【北京時事】中国の習近平国家主席(共産党総書記)が治安部門の基盤を強化している。全国人民代表大会(全人代、国会に相当)常務委員会は6月、警察を統括する公安相に習氏側近の王小洪氏の起用を決定。習政権は「腐敗撲滅」の名目で警察幹部の粛清を進めてきており、秋の党大会に向け治安部門の完全掌握を図る。
王氏は、習氏が福建省で勤務していた際の部下。自身の地方時代に目を付けた人物を中央の要職に就けるのは、習氏が特に好む人事手法だ。ほぼ一貫して警察畑を歩んできた王氏は北京市公安局長、公安次官などを歴任し、昨年11月に公安省の党組織トップに抜てきされた。今回閣僚ポストにも就いたことで、300万人とされる中国の警察部門を形式上は掌握したことになる。
王氏はまた、全国の警察・司法を統括する党中央政法委員会の副書記にも就任した。香港紙・星島日報は、中央政法委トップの書記は直近20年、いずれも公安相から昇進していると指摘。今年68歳で退任するとみられている現在の郭声※(※王ヘンに昆)書記の後任に、王氏が就く可能性が高いと報じた。
警察・司法部門では近年、反腐敗闘争を進める習氏の下、孫力軍・元公安次官や傅政華・前司法相ら幹部の摘発が続いている。かつて警察・司法の「独立王国化」によって習氏に対抗しようとして2014年に失脚した周永康・元中央政法委書記の影響力がいまだに残っているとされ、党大会で3期目入りを目指す習氏は異論の徹底排除に躍起になっている。

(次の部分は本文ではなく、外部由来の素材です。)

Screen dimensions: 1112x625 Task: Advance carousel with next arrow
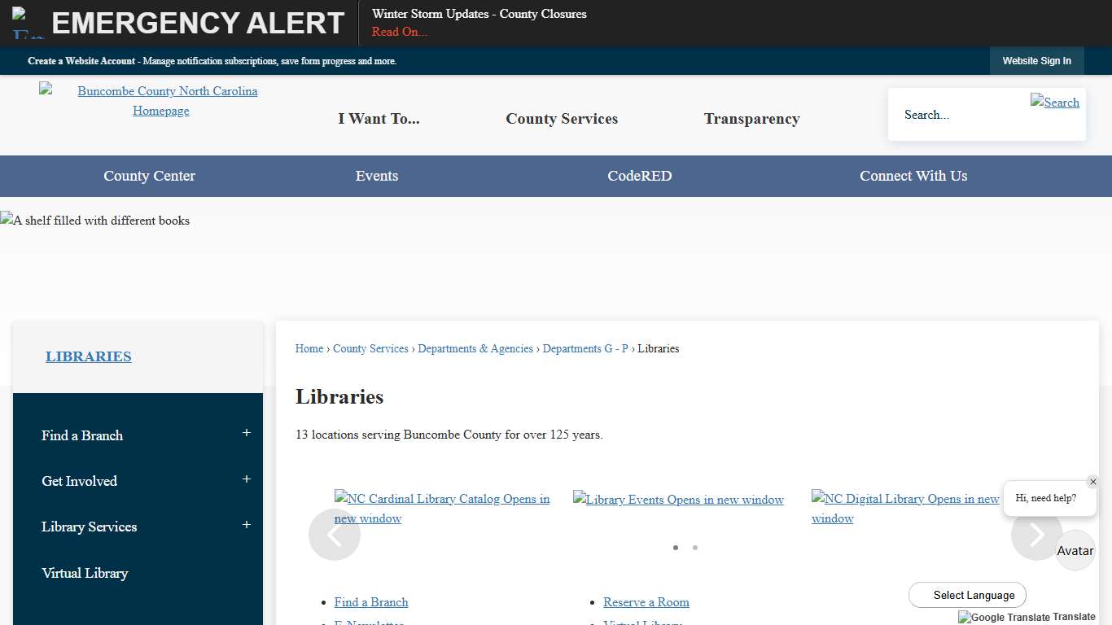point(1036,535)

ただ、警察トップに側近を送り込んだものの、その他の人事では習氏の思い通りに進んでいないとの見方もある。次期外相の有力候補だった楽玉成氏は、外務次官から畑違いの国家ラジオテレビ総局副局長に転出。習氏の意向に沿う形で新疆ウイグル自治区をトップとして厳しく治めてきた陳全国氏は、農村政策部門に異動した。いずれも事実上の降格人事で、党大会に向けて党内で駆け引きが続いているもようだ。